Problem statement
A faithful transcript of all the lines below, with no pictures, is the goal here.

***

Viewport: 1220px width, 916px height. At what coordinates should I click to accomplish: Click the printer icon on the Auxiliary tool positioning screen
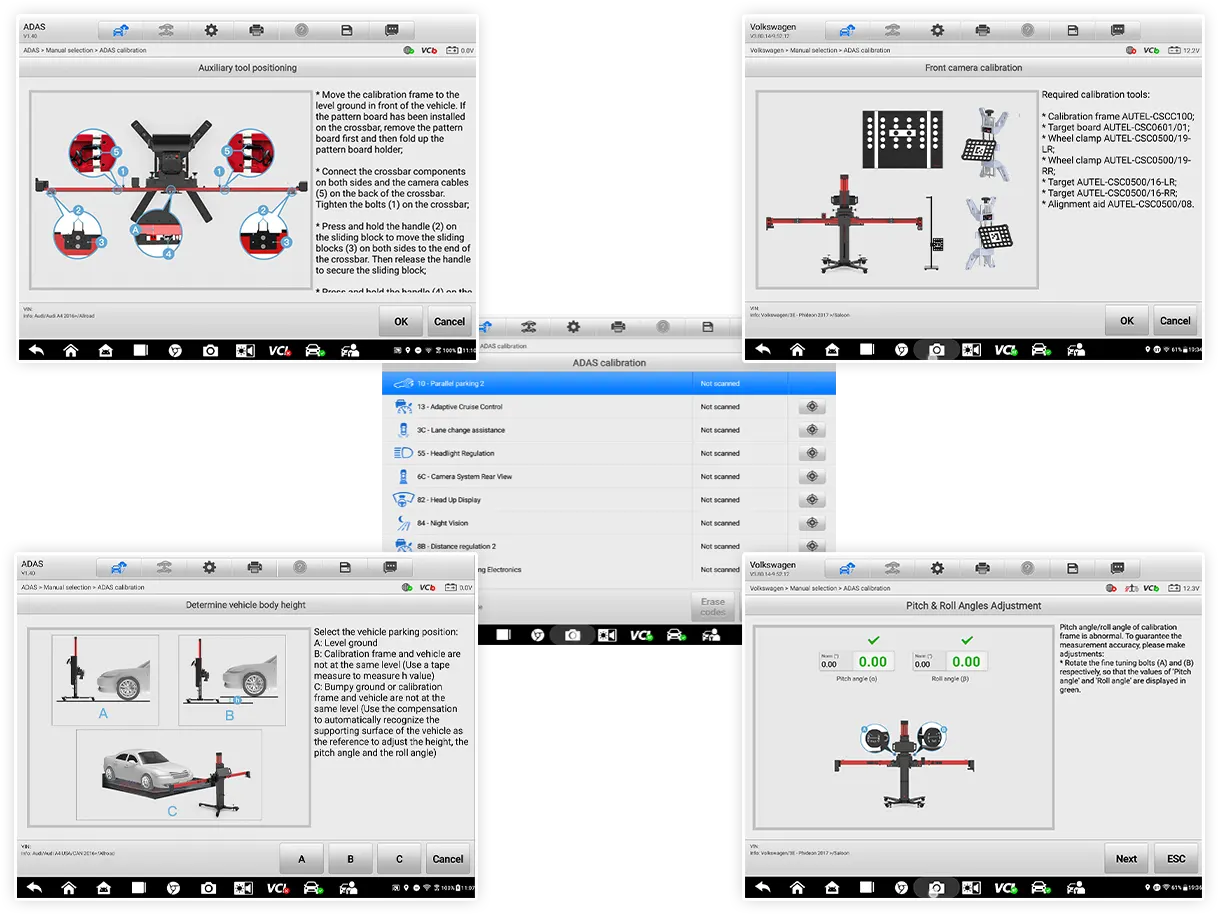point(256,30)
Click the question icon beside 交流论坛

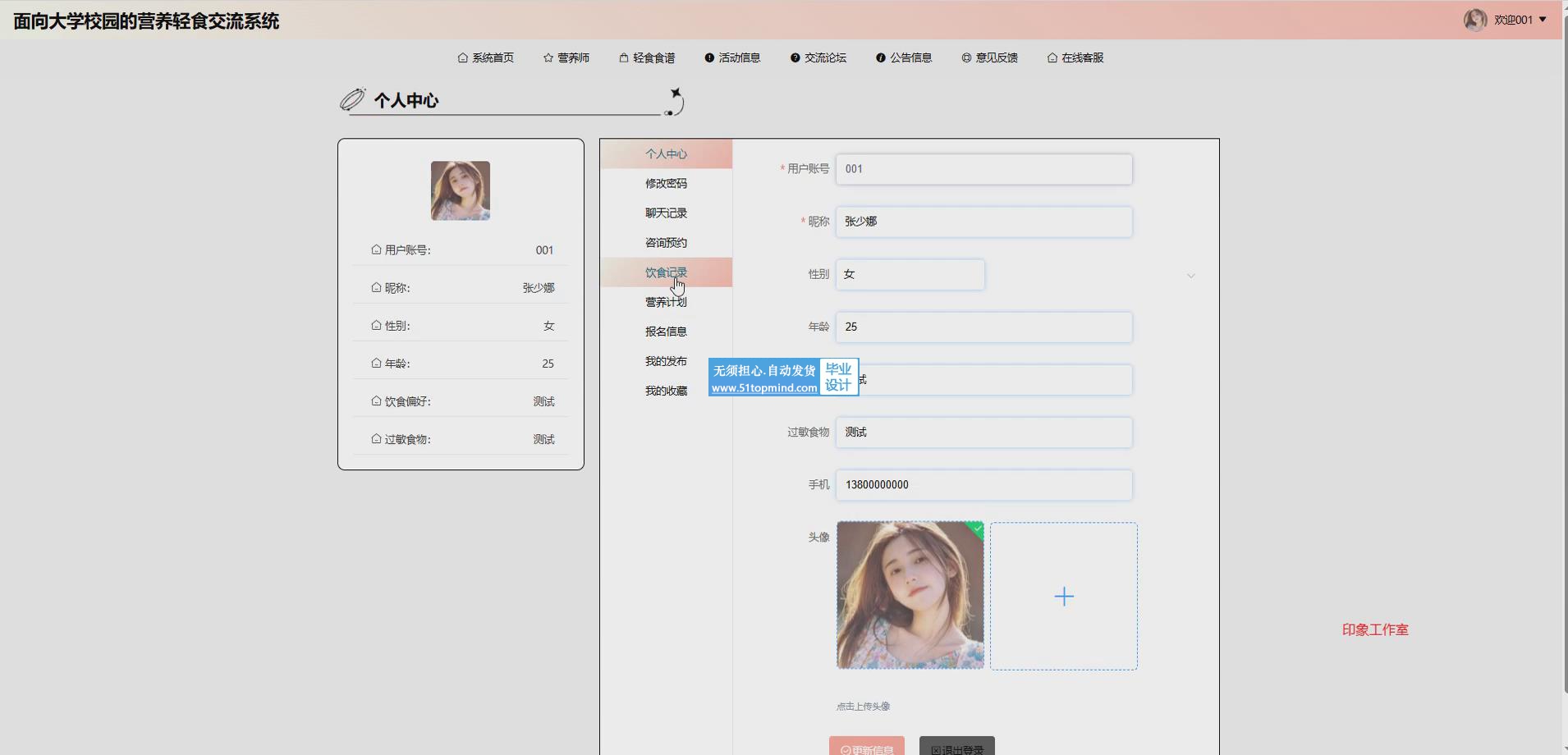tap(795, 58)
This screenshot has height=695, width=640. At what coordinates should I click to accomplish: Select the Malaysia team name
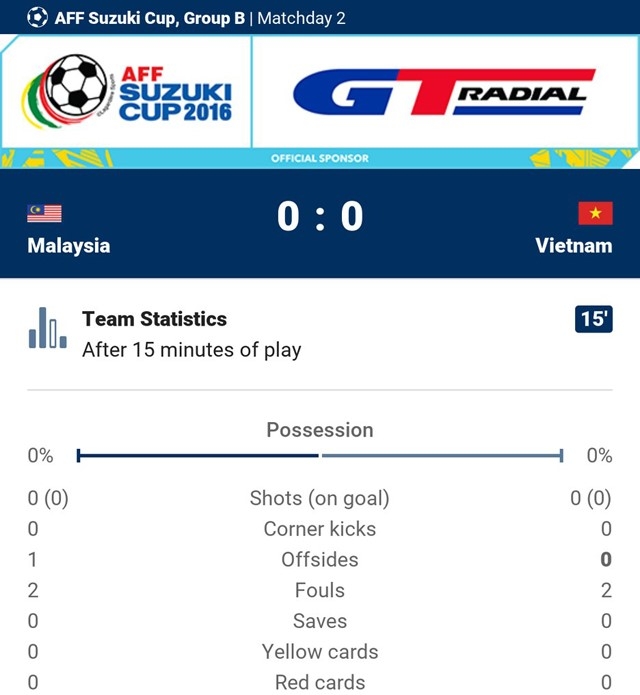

***

Written response
Viewport: 1220px width, 916px height. At what coordinates should I click to accomplish: Click the printer icon on the Auxiliary tool positioning screen
point(256,30)
Click the question icon beside 交流论坛

tap(795, 58)
This screenshot has height=695, width=640. At what coordinates should I click to accomplish: Select the Malaysia team name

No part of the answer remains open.